4.3 Problem to be solved
According to the patent in suit, one of the problems to be solved is the provision of a filter medium with improved filtration properties (paragraph [39] of the patent).
4.4 Solution
As a solution, the filter medium of claim 1 is proposed, characterised by a layer of fine fibers with a small diameter, spacer particulate and a specific fine fiber solidity, i.e. volume fraction taken by the fibers.
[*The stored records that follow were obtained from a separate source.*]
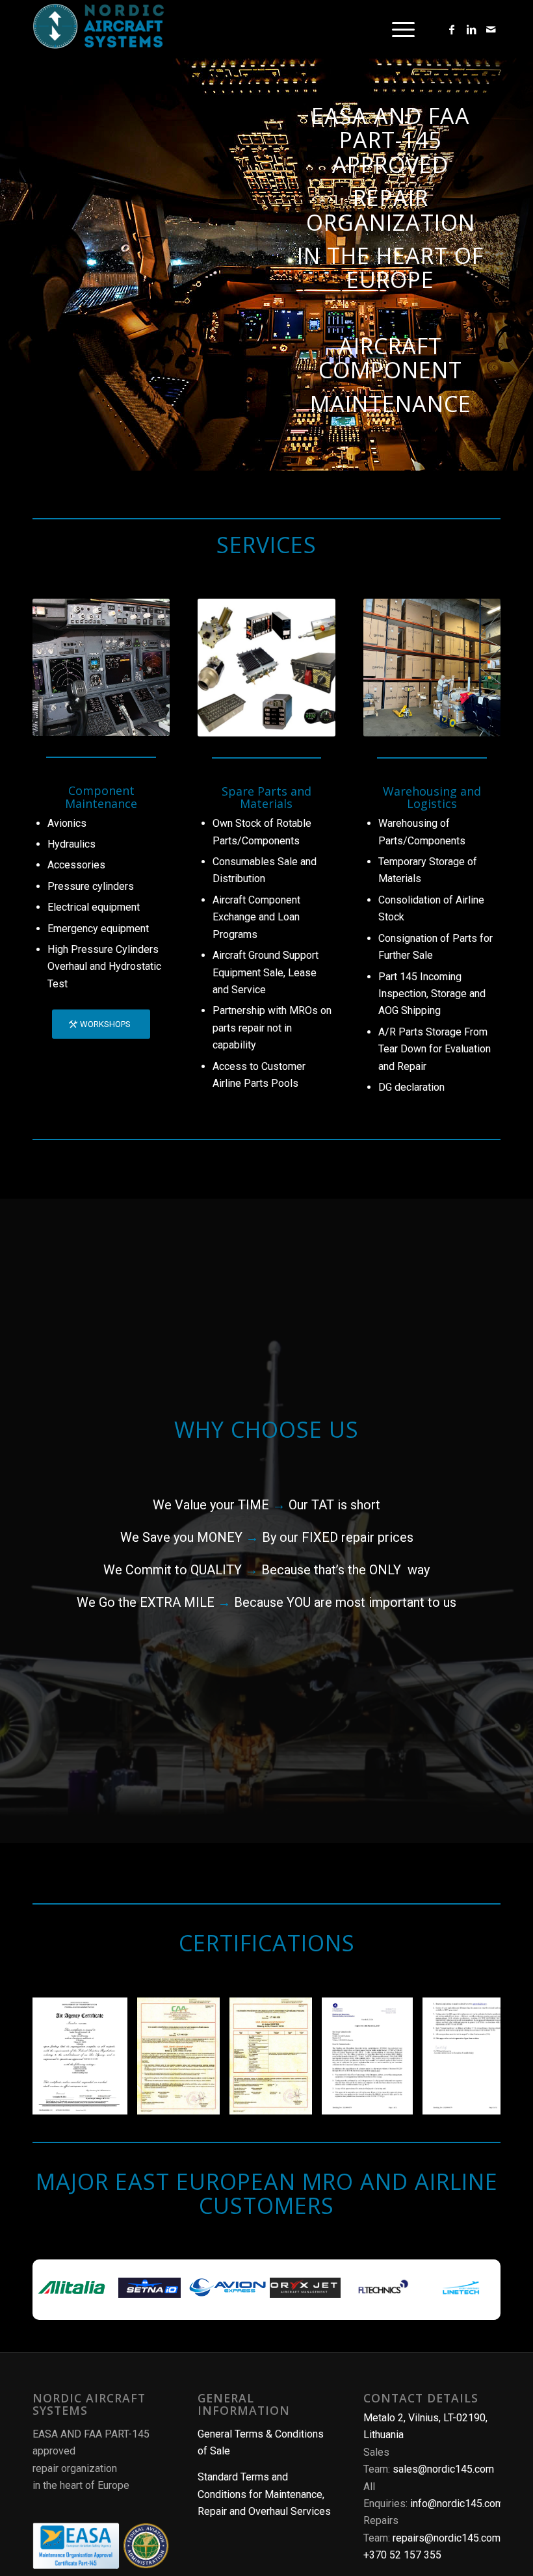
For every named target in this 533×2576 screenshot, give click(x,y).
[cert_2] (298, 2100)
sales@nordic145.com (443, 2469)
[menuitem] (397, 29)
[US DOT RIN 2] (498, 2100)
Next (471, 2055)
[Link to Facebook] (452, 29)
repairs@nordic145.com (446, 2538)
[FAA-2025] (113, 2100)
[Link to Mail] (490, 29)
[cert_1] (205, 2100)
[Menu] (397, 29)
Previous (61, 2055)
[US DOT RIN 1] (398, 2100)
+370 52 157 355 (402, 2555)
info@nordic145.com (457, 2503)
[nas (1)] (98, 31)
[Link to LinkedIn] (471, 29)
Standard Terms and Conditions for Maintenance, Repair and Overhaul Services (264, 2494)
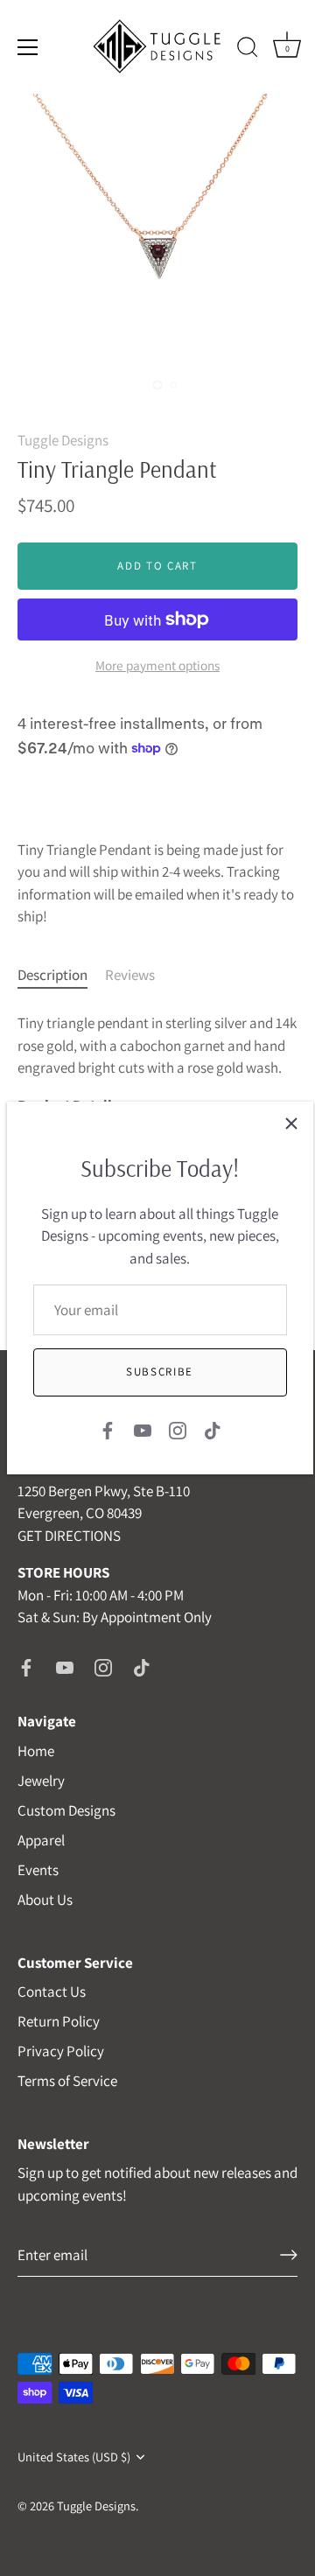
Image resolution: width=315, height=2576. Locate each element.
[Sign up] (289, 2255)
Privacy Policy (61, 2051)
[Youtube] (142, 1428)
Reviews (130, 974)
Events (38, 1870)
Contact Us (52, 1991)
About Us (45, 1899)
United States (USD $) (74, 2457)
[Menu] (28, 47)
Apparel (41, 1840)
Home (36, 1750)
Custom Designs (67, 1810)
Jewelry (41, 1780)
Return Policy (59, 2021)
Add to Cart (157, 565)
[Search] (247, 50)
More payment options (157, 665)
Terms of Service (67, 2080)
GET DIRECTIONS (69, 1535)
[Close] (291, 1123)
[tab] (61, 975)
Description (53, 974)
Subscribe (159, 1371)
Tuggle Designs (63, 440)
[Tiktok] (212, 1428)
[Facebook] (107, 1428)
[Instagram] (177, 1428)
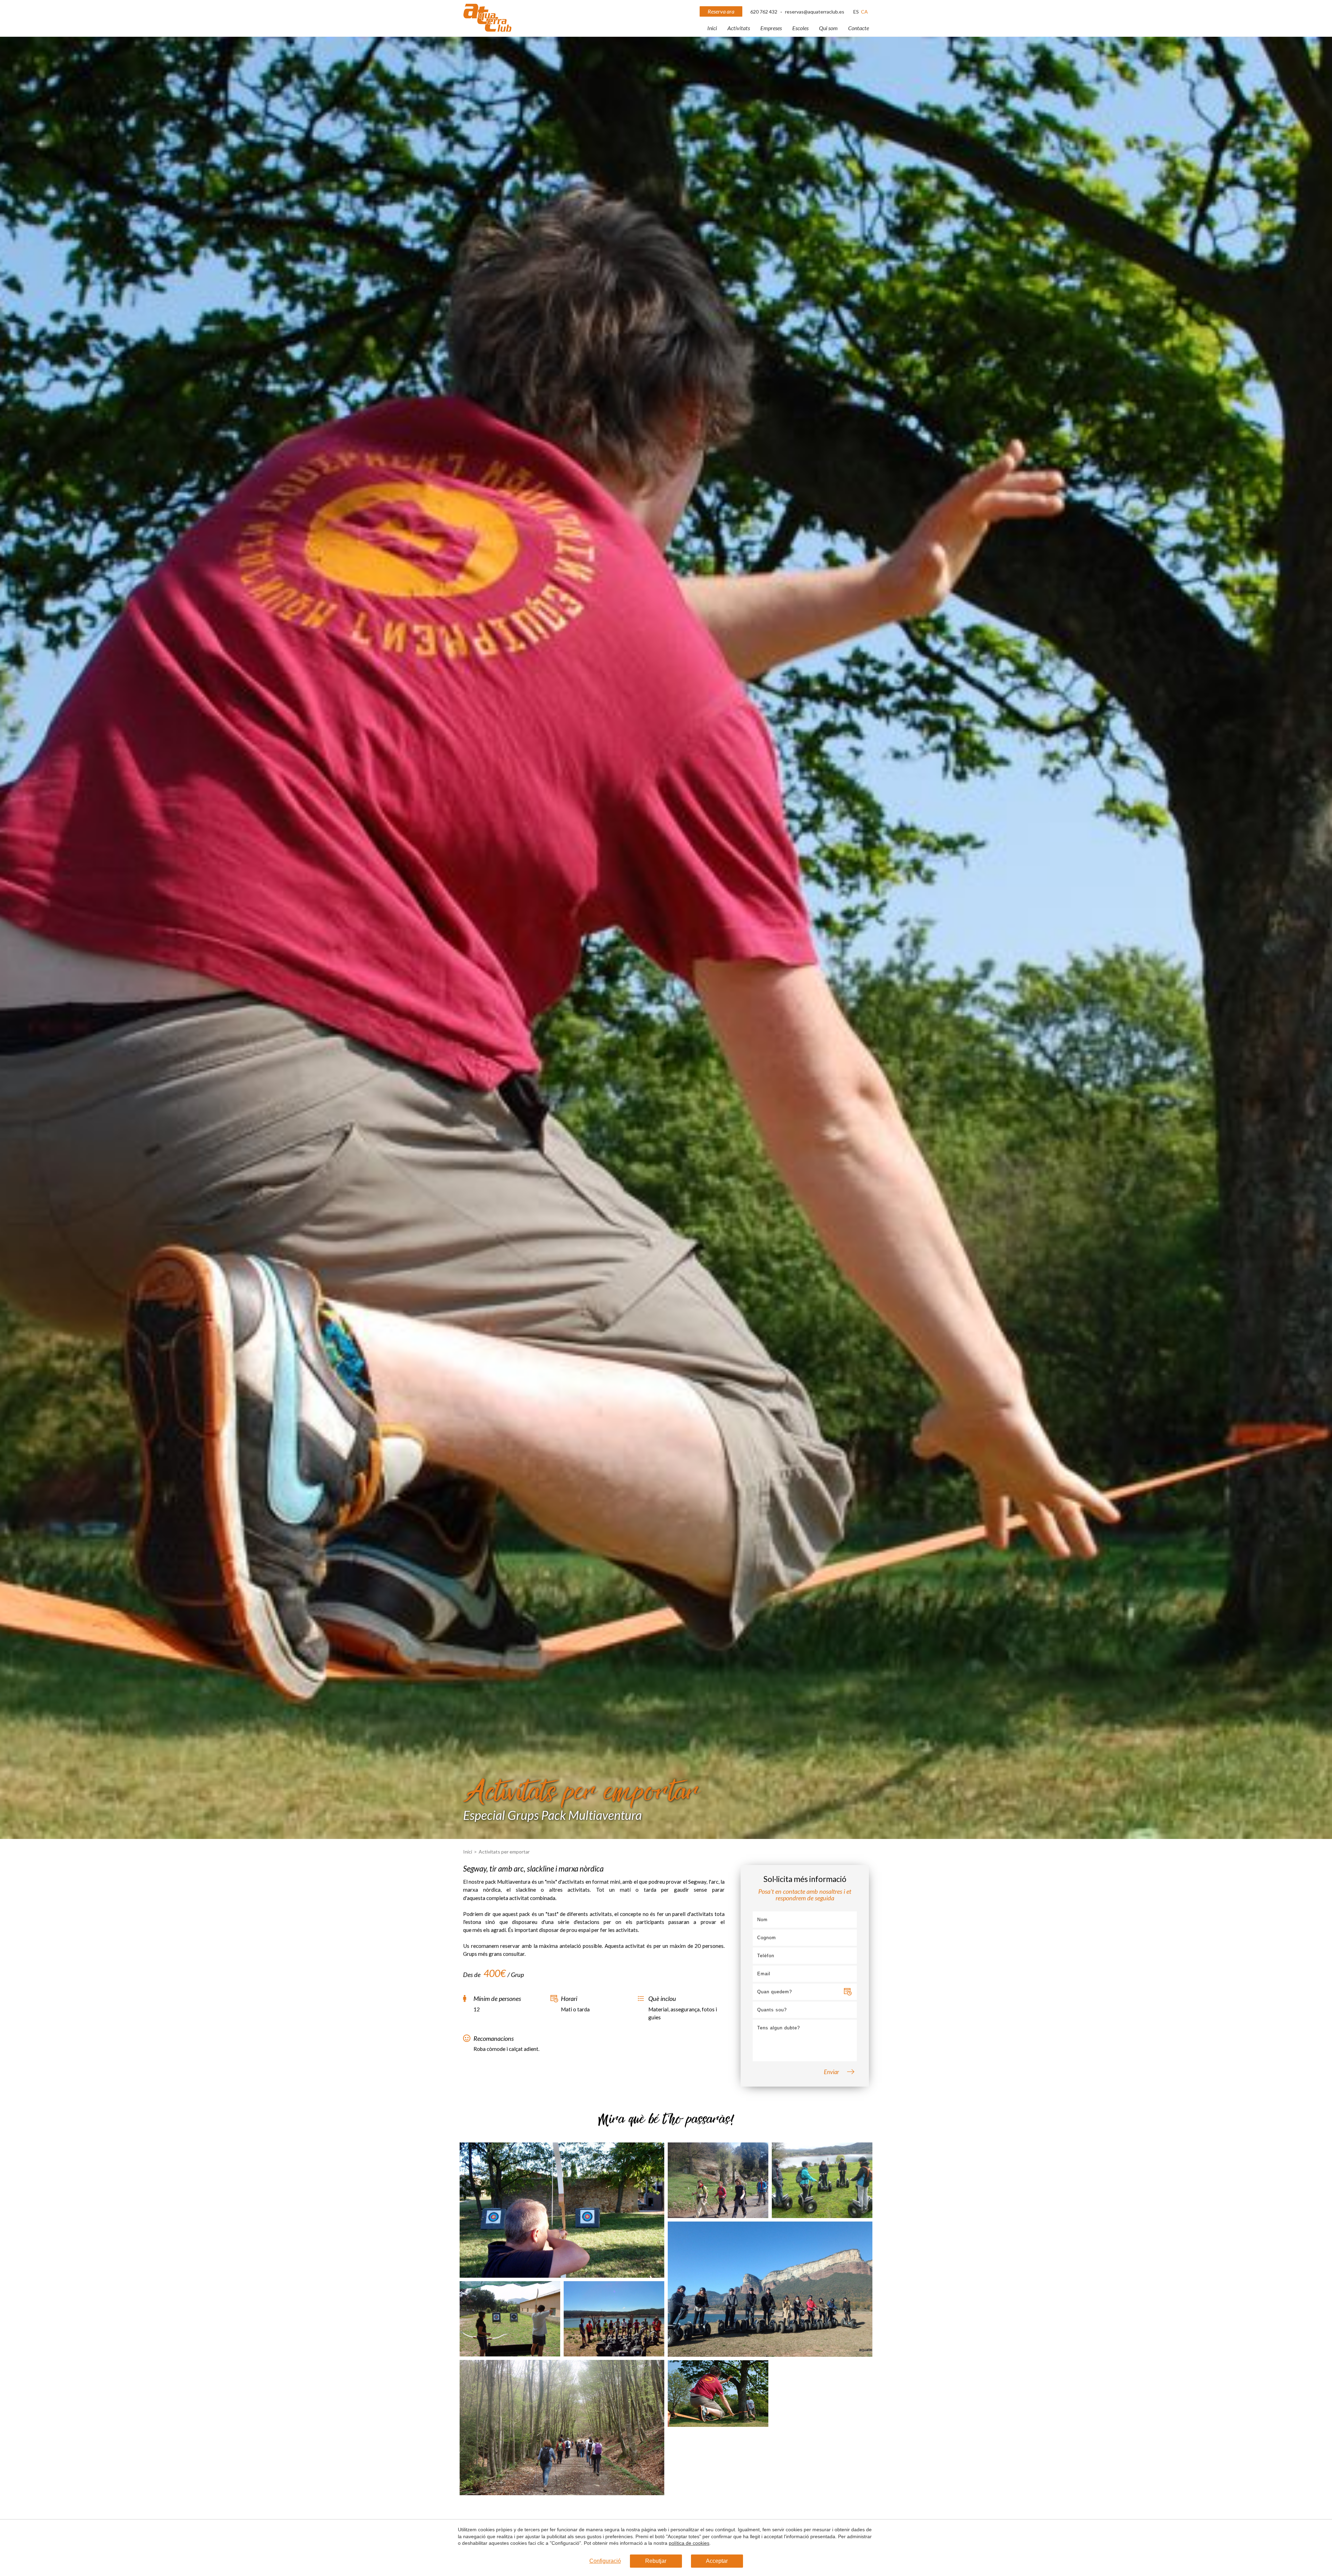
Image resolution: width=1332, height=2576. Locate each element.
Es (856, 12)
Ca (864, 12)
4.5 Success of the solution
It is plausible that fibers with a smaller diameter facilitate the capture of solid particulate matter. [...]
4.6 Obviousness
Although the positive influence of a decrease in the fiber diameter on the particulate capture efficiency is known from D10, as explained above, an inventive step within the meaning of Article 56 EPC is acknowledged:
While the medium of D5 is certainly suitable for capturing particulate from a fluid stream, it actually deals with the chromatographic separation of contaminants. This is illustrated on multiple occasions: see page 10, lines 13 to 31, as well as page 8, line 6, page 13, line 18 and page 14, lines 1 to 10. Consistently, dye is separated from water in the examples in D5 (page 22 lines 21, 22 and 28; Table 2, column "Percent Recovery (Disperse Red 1)").
Admittedly, D5 mentions the term "filtration", e.g. on page 13, line 14 and page 19, line 14). However, on page 10, lines 13 to 31 it is explained that the term "filtering" in D5 is to be understood in the sense of chromatographic separation: "... in which the particles can interact with (for example, chemically or physically react with, or physically contact and modify or to be modified by) a medium or a component thereof to which the particles are exposed".
Apart from page 1, line 12, which refers to the use of fiber fabrics in the prior art only, the term "particle" in D5 refers to the particles enmeshed in the web and not to fine particles to be captured from a fluid stream. page 11, lines 4 to 7 is to be understood in this sense, too.
In other words, D5 relates to a different technical field than that of the patent in suit. However, a closest prior art that is not directed to the same purpose or effect as the invention cannot, according to established case law, lead the skilled person in an obvious way to the claimed invention (see the introductory remarks to Case Law of the Boards of Appeal, 8th ed., I.D.3.2).
Applied to the present case, this means that the skilled person would not, without hindsight, try to improve the particulate capture efficiency of the medium of D5, which is meant for chromatographic separation. Hence, the skilled person would not, when starting from D5, apply D4's, D10's or any other document's teaching, since these documents do not deal with chromatographic separation.
For these reasons, an inventive step within the meaning of Article 56 EPC is acknowledged.